### [TAREA DEL EJERCICIO A]
Transcriba de la reseña de la novela de Max Porter todo lo que va desde "En una prestación" hasta "la imaginación literaria.".
### [TAREA DEL EJERCICIO B]
Prosiga la reseña de la novela de Max Porter a partir de su última oración.

Cuervo llega a la casa, toca a la puerta y se presenta. Le recibe un hombre visiblemente abatido, afectado por alguna aflicción que Cuervo conoce. La casa, en su desorden, evoca un vacío. El hombre cree que se trata de un asalto y piensa en sus dos niños, que duermen en el cuarto de arriba. Te daré todo hasta el último centavo mientras no despiertes los niños, piensa. Cuervo lo sabe. Por eso está allí. Lo toma en su abrazo de plumas negras y levanta al hombre en vilo. No me iré hasta que estés preparado para me vaya. Es una alucinación que huele a alcohol. Es una hermosa metáfora del dolor. El dolor es un algo con plumas.
En una prestación del poema de Emily Dickinson, La esperanza es una cosa con plumas, Max Porter hace entrega de El dolor es la cosa con plumas (Graywolf, 2016), una novela que se abalanza sobre las dudas habidas en tiempos recientes sobre la supervivencia del género de ficción narrativa y emprende el vuelo de vuelta hacia los usos maravillosos de la imaginación literaria.
Que sí, que Karl Ove Knausgaard propone decir las cosas como se sienten, nada de vueltas a la tuerca, nada de retoricismos ni malabares poéticos- simplemente, decirlo, así, raw, lo que le ha tomado los cinco espléndidos volúmenes de Mi vida. Pero Max Porter –editor y escritor británico– toma el camino contrario con una novela que se conforma como objeto de arte, pues, ¿qué sucede cuando las palabras no alcanzan o no se han inventado aún para traducir la materia anímica en literatura?
Diminuta y concisa, en montaje tipográfico impecable, sus escasas ciento veintiocho páginas se dispersan con una textura narrativa que por ligera se hace sumamente densa. Un coro de voces van hilando las palabras desde tres ópticas: la del Cuervo, la del padre, y la de los niños, que funcionan como una unidad poética. Porter no pierde tiempo en mostrarnos el motivo que convoca la presencia del cuervo: la madre de la familia ha muerto, dejando al padre en un estado de suspensión emotiva y a los niños, en un espacio flotante de incomprensión.

### [DATOS ALMACENADOS]
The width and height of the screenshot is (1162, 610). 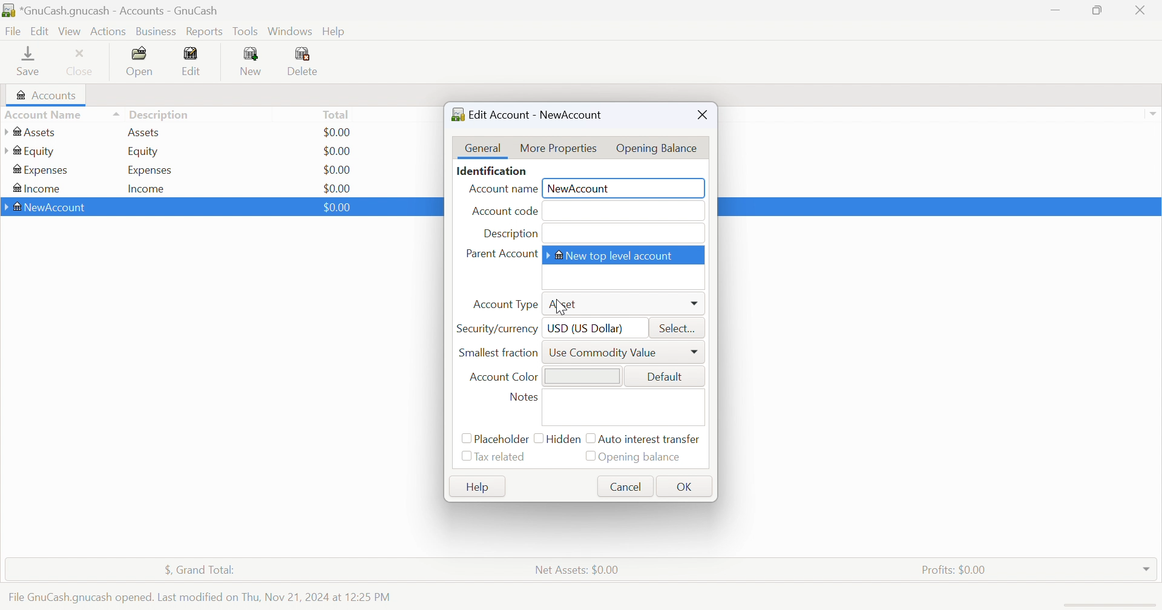 I want to click on Notes, so click(x=524, y=398).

### [RESPUESTA ESPERADA A]
En una prestación del poema de Emily Dickinson, La esperanza es una cosa con plumas, Max Porter hace entrega de El dolor es la cosa con plumas (Graywolf, 2016), una novela que se abalanza sobre las dudas habidas en tiempos recientes sobre la supervivencia del género de ficción narrativa y emprende el vuelo de vuelta hacia los usos maravillosos de la imaginación literaria.

### [RESPUESTA ESPERADA B]
¿Cómo se dicen las pérdidas devastadoras? ¿Cómo se expresa el dolor que amansa la ausencia material del cuerpo que aún respira, pulsa, habla en la fantasmagoría de la memoria? ¿Cómo le hace el corazón para entender que aquello que se ama ya no existe?
El dolor es la cosa con plumas sugiere profundidad sin asperezas semánticas, sin delirios léxicos ni el overkill de la compasión autoinfligida- ese self-pity que no cumple otra función que enternecer y sugestionar al lector en su juicio piadoso hacia el personaje, sino que se nos revela en un manto de registros que pasan por la poesía, canciones infantiles, microcuentos y varias instancias de intertextualidad.
Si Bajtín asociaba la novela a la invención del lenguaje escrito, a diferencia de la poesía, que nace con el lenguaje oral, en la novela de Porter se trata de fijar lo que se quiere decir en medio del dolor al lenguaje escrito. El resultado es una novela maleable, rizomática, poética. Como en el Big Fish de Daniel Wallace, la pérdida es mitificada, convertida en poderosas historias que, como en el origen mismo de los mitos, tratan de explicar lo que de otra manera es inexplicable. Los niños, en su alternancia narrativa, van creando historias sobre la desaparición de su madre. En un momento dado, se duerme de cansancio en la nieve y perece; en otra, la devoran los lobos en el bosque. Se imaginan como príncipes herederos y su padre, un rey. Pero seguramente, la historia más cercana a la realidad es cuando los niños cuentan sobre el momento en que su padre conoce al poeta Ted Hughes, y aquí el libro afianza su otra dimensión: una historia repetida, una historia que encuentra solaz y consuelo en otra historia de similar intensidad.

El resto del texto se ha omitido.